• Extrait de page:
========================================

La voiture fait partie intégrante de notre vie depuis plus d’un siècle. Peu d’objets du quotidien ont causé autant de dissension au cœur de l’opinion publique. Perçue à la fois comme malédiction et bénédiction, merveille de conception et meurtrière de l’environnement, elle va au-delà de son rôle pragmatique de moyen de locomotion et de transport. Son rôle social est loin d’être anodin : elle sert de surface de projection pour nos désirs et nos ambitions, de témoignage d’adaptabilité et de liberté et de symbole de statut social, avec des connotations de puissance, de richesse, de prestige, et de pouvoir de séduction. Dans des pays tels que l’Allemagne, l’Italie et les États-Unis, le secteur automobile particulièrement innovateur cultive cette aura, avec des images publicitaires extrêmement travaillées, et grâce à un lobby très influent. Dans ce contexte, les ingénieurs et designers conçoivent des véhicules haute performance, dotés de moteurs suralimentés et de temps de reprise exceptionnels, associés à la promesse d’un nuage de bien-être – sécurité assurée par airbags et, depuis peu, stationnement assisté, ou encore, dans un proche avenir, les systèmes de conduite « autonome ».

========================================

• Données présentées:
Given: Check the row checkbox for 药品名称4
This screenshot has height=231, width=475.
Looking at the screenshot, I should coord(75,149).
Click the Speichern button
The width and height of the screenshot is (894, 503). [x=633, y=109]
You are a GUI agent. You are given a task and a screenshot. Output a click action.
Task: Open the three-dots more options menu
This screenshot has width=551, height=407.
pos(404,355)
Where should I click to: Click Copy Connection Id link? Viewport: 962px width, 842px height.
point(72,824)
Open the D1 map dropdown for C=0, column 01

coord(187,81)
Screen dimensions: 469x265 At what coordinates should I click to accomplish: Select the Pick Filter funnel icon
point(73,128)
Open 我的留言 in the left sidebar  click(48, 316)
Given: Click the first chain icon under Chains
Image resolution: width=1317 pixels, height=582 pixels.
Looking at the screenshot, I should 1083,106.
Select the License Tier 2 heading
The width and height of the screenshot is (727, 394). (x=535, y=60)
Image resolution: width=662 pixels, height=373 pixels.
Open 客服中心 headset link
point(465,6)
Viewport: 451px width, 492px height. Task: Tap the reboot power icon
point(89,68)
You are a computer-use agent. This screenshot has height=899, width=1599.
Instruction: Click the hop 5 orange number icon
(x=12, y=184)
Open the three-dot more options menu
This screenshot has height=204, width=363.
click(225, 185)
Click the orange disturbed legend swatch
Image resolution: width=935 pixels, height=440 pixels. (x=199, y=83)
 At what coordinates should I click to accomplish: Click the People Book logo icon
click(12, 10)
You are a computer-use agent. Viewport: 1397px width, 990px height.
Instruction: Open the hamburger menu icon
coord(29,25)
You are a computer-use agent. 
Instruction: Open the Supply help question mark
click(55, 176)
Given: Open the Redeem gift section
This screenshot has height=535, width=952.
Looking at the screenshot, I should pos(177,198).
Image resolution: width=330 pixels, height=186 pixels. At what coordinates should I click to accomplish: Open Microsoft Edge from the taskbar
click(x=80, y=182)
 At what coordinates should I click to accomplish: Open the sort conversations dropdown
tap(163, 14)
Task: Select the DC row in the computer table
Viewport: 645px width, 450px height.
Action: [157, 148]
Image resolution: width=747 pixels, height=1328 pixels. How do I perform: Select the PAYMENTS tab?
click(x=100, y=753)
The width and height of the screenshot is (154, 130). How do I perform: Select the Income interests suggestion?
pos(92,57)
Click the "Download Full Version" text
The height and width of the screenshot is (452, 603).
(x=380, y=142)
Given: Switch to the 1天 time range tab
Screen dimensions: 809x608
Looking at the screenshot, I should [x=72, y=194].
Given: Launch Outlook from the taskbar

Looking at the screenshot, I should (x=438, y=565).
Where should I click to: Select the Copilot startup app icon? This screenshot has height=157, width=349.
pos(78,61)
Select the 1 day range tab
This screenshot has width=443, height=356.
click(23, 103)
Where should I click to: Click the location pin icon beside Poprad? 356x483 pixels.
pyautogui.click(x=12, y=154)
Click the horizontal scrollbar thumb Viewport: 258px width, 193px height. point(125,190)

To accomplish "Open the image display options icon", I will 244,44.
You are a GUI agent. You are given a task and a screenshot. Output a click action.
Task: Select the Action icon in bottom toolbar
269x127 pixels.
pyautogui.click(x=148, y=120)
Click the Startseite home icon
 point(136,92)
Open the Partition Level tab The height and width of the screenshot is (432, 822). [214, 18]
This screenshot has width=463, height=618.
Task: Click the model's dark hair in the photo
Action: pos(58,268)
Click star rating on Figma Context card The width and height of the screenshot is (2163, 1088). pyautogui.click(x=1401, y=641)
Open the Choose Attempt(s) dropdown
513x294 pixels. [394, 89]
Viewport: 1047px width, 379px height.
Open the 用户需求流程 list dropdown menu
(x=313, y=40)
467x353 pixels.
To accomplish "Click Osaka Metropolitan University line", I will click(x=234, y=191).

========================================

• Tâche à réaliser:
Reprenez le texte sur la place de la voiture dans notre société là où il s'arrête, et poursuivez-le.

• Résultat obtenu:
La voiture figure également en bonne place en matière d’art moderne et contemporain, comme chez Andy Warhol, Arman, Sylvie Fleury ou Gabril Orozco. Au cinéma, elle fait figure de star dans des classiques tels que French Connection et Bullit, sans parler des aventures de James Bond, où BMW et Aston Martin jouent un rôle clé – ou secondaire, selon les sommes contribuées par les constructeurs au budget du tournage. Des deux côtés de l’Atlantique, les photographes ont eux aussi créé des images mythiques qui emmènent la voiture bien plus loin que l’image purement commerciale d’une simple marchandise.
Une exposition à la Kommunale Galerie de Berlin présente les travaux de vingt-trois photographes. Leurs œuvres et séries témoignent d’une extraordinaire diversité toute représentative des approches artistiques adoptées aujourd’hui autour de ce thème si populaire. L’installation nous confronte à des images d’accidents, de rues vides, de voitures bien rangées ou abandonnées et croulantes, de rallyes de voitures anciennes exhibées comme des pièces de musée, le tout pimenté de destructurations et collages photographiques, avec plusieurs interprétations de l’expression « tailler la route ».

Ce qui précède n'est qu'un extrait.